Additional File 9 - Details for amplification, sequencing, primers and morphological measurements used in this study

Amplification and sequencing

For samples that revealed degraded DNA, one new primer (Bl578R- CGACCTTGTAGACTTCTTTGC) was used in combination with LRBT-25 to amplify the left-domain of the CR only. Again, new primers were designed to amplify shorter fragments (300-600 bp) of the ND1: BlNDF1– GCACAAACTATTTCCTACGA; BlNDF2- TTTCGCGATTTAATGTAGAA; BlNDF3- TAAAGAACCAGTTCGACCAT; BlNDR1- CGTTGAAGGTTTGAAGTGTG; BlNDR2- GGCAGCTTTTGTTATGAGA BlNDR3- TGGTCGAACTGGTTCTTTAA. The combinations were as follows: BlFNDF+BlNDR1; BlNDF1+BlNDR; BlNDF1+BlNDR2; BlNDF2+BlNDR; BlNDF+BlNDR3; BlNDF3+BlNDR1.

Microsatellites

Primer sequences and repeat motifs for the di-nucleotide loci are: BleDi3F-CGCAGACCATCTTTTGATTGT, BleDi3R-GTAGGGTTGTGTTGGCCATGT, (CT)7; BleDi4F-GCTCCCCCTGTGCCATCTGGT, BleDi4R-CCACTGCCATCAGCACTCTTG, (GT)21; BleDi5F-AAGGGAGTGAATGATAGTTGG, BleDi5R-TTTGTTCAGTATAGATGGGTG, (AT)4(AC)21(AT)3(AC)4; BleDi9F-TACAAACGATGTCAAAAAAGG, BleDi9R-GGTGCCATTCACCCCCTCCAG, (GT)11. Primer annealing was: 55°C for BleDi3, 57°C for Bledi4, 5, and 59°C for the BleDi9; 15 s.
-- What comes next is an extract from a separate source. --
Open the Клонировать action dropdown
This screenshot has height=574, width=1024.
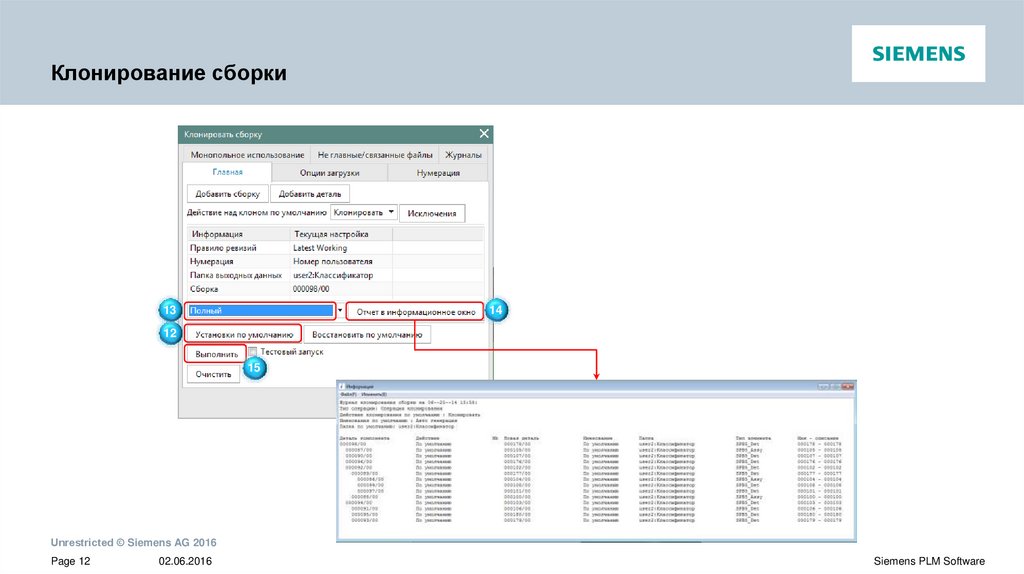tap(391, 212)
Morphological Measurements

Measurements included: fork length (FL); head length (c); head depth at the level of occiput (Hc); head depth at the level of the center of the eye (hc); snout length (ao); interorbital width (io); upper jaw length (lrm); length of the maxilla (lmx) ; upper jaw width (hmx); lower jaw length (lmd); maximum body depth (H); least depth of the caudal peduncle (h); predorsal length (aD); preventral length (aV); preanal length (aA); pectoral origin to pelvic base length (P-V), length of caudal peduncle (pl).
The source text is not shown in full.